Author for correspondence: Kevin Livingstone Tel: +1 (210) 999 7236 Fax: +1 (210) 999 7229 Email: email@example.com
Although karyotypic differences between species have long been recognized, the question of whether these mutations play a causal role in speciation remains unanswered. This is because most models of chromosomal speciation focus on underdominance, which presents a theoretical paradox in that the strength of an underdominant barrier is inversely proportional to its fixation probability. To counter this problem, a new model has been proposed that focuses on the modification of effective recombination rates, whereby rearrangements facilitate the build up of linkage disequilibrium in the presence of gene flow. This model is discussed, along with new supporting data from the Solanaceae.
We now know a great deal about the nature and distribution of karyotypic changes in plants. Taken together, the tremendous number of cytogenetic analyses published since the discovery of chromosomes has revealed an array of karyotypic diversity in basic number, physical size, and the organization of homologous regions between related taxa (Levin, 2002). The causes of some of these differences are now generally accepted. For example, much of the quantitative difference in genome content can be attributed to either the proliferation of mobile genetic elements (SanMiguel et al., 1996) or duplications of genes or chromosomal segments (Initiative, 2000). Allo- and autopolyploidy are additional widespread mechanisms of karyotypic change that have been intensely studied (Grant, 1981; Soltis, 2004). While the proliferation of transposons and retroelements is viewed predominantly as neutral change within a species, polyploidy (Grant, 1981) and gene duplication (Lynch & Conery, 2000; Lynch & Force, 2000a; Lynch & Force, 2000b) can be causative factors in adaptive divergence and reproductive isolation. Chromosomal rearrangements, in contrast, still lack a generally accepted explanation of how they become established and whether they contribute to speciation.
The majority of what we know regarding the prevalence of chromosomal rearrangements has come through cytogenetic studies of population samples and interspecific hybrids. Work done by Carr and Carr studying races in the annual herb Calycadenia can serve as a general example of both the methods and findings. In Calycadenia, individual chromosomes are indistinguishable except for those carrying the nucleolar organizing region (Carr, 1975), so meiotic analyses of interracial F1 individuals were used to determine the karyotypic differences. In the first study, two distinct groups in what is now part of the Calycadenia fremontii–C. pauciflora alliance were identified: race Pauciflora with 2N = 2X = 10 and a 2N = 2X = 12 group which can be further subdivided into races Elegans, Healdsburg, Ramulosa, Tehama, and Wurlitzer. Apart from the apparent aneuploid reduction (Carr, 1975), these races differ by a series of reciprocal translocations and a pericentric inversion (Carr, 1975; Carr & Carr, 2000).
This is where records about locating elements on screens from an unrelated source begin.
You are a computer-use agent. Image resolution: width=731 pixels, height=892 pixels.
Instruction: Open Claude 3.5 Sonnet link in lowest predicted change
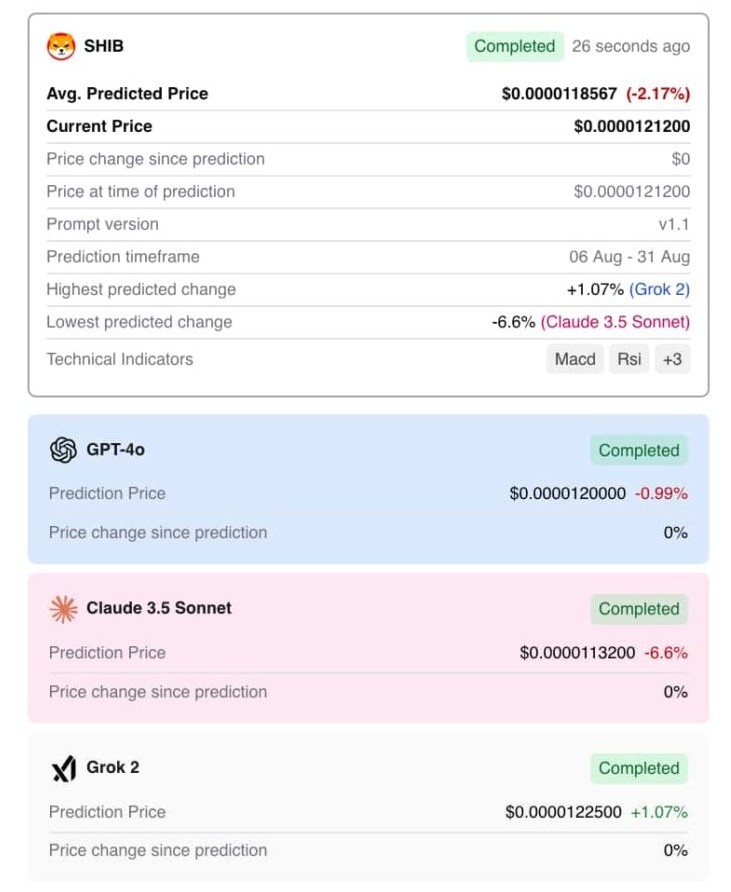click(615, 322)
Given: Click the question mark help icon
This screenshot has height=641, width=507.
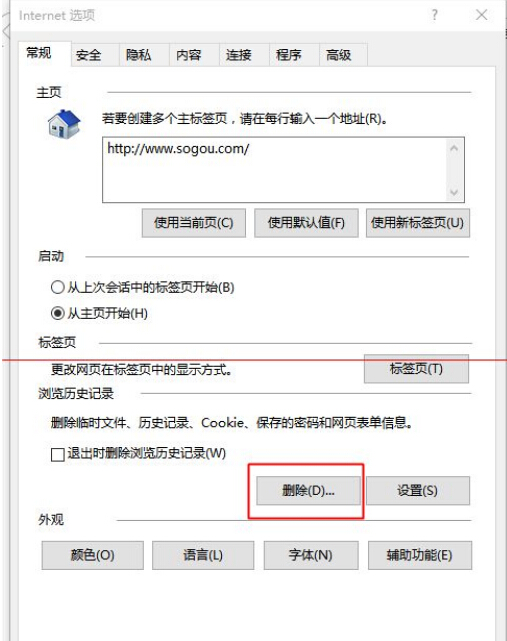Looking at the screenshot, I should (434, 15).
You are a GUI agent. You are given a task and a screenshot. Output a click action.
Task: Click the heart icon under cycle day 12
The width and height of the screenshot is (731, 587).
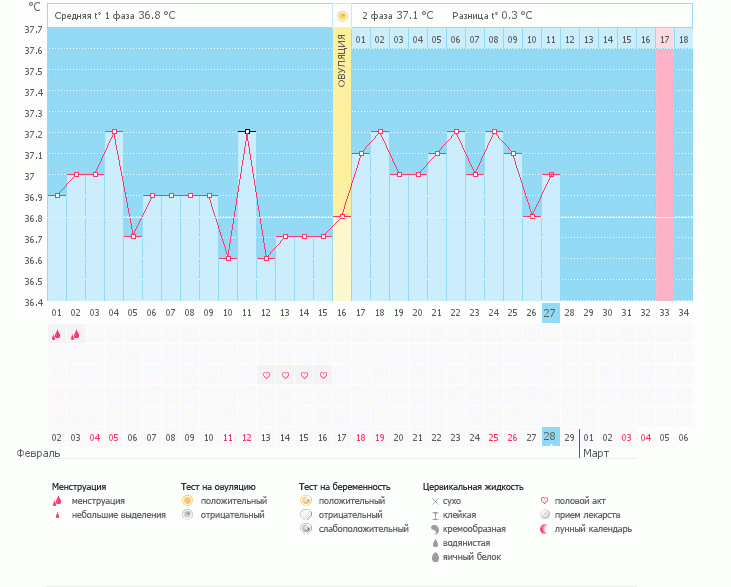[x=266, y=376]
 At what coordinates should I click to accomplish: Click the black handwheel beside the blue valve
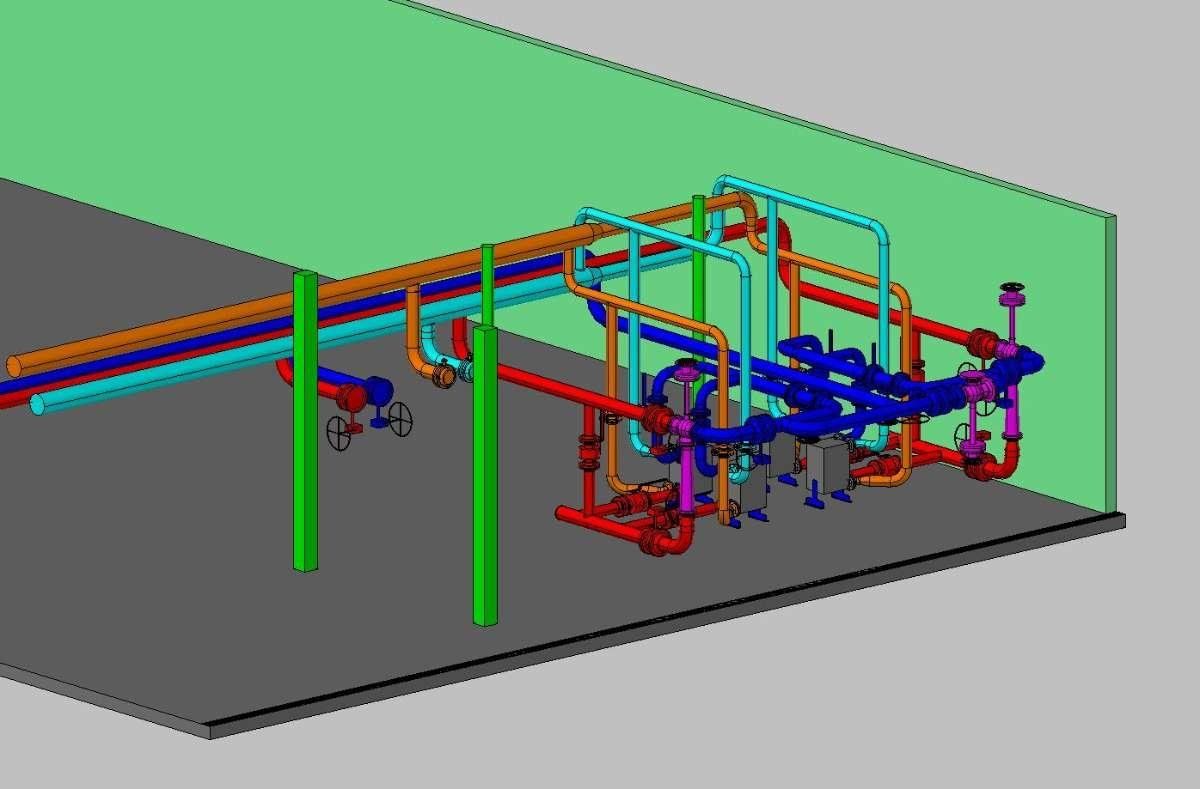401,419
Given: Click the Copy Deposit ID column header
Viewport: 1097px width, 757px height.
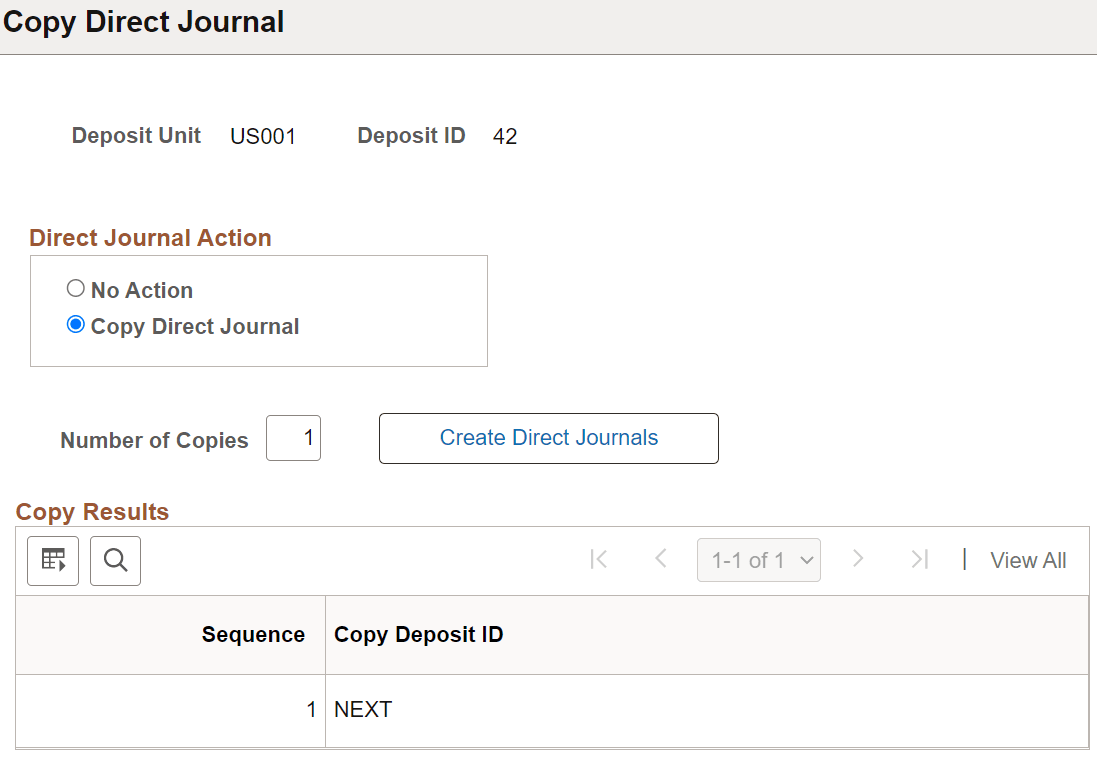Looking at the screenshot, I should pyautogui.click(x=419, y=634).
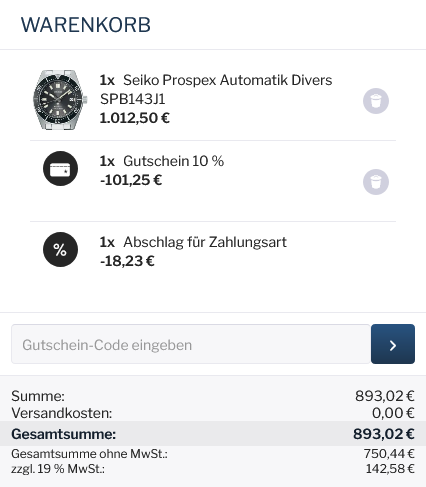
Task: Click the gift card voucher icon
Action: pyautogui.click(x=60, y=168)
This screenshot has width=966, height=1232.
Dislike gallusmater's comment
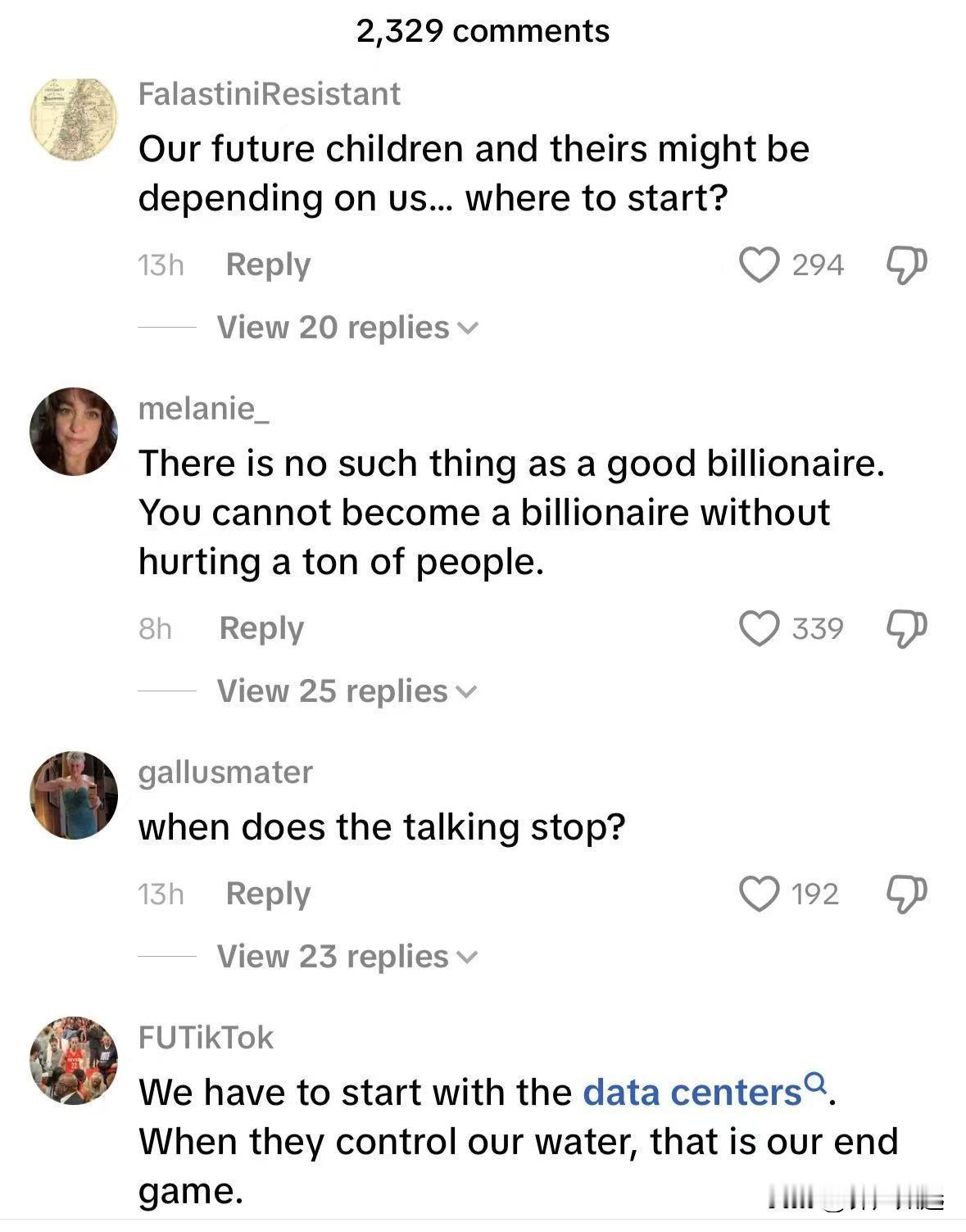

Study of C. ciliosa populations and races (now C. fremontii; 2N = 2X = 12) revealed a similar pattern of translocations and possibly an inversion both between races and segregating within populations (Carr & Carr, 1983).
At a broader level in the genus, both morphologically distinct species that lacked chromosomal differences and morphologically cryptic species with chromosomal differences can be found (Carr, 1977). The Calycadenia work thus illustrates that chromosomal rearrangements, including both translocations and inversions, can be found within and between species. Moreover, the amount of phenotypic evolution is not a good predictor of the amount of karyotypic evolution. Generalizations made from similar studies across additional species and life history groups show that chromosomal differences are most common in annual herbs, and decreasingly present between related perennial herbs and woody plants, at least in the north-temperate regions (Grant, 1981).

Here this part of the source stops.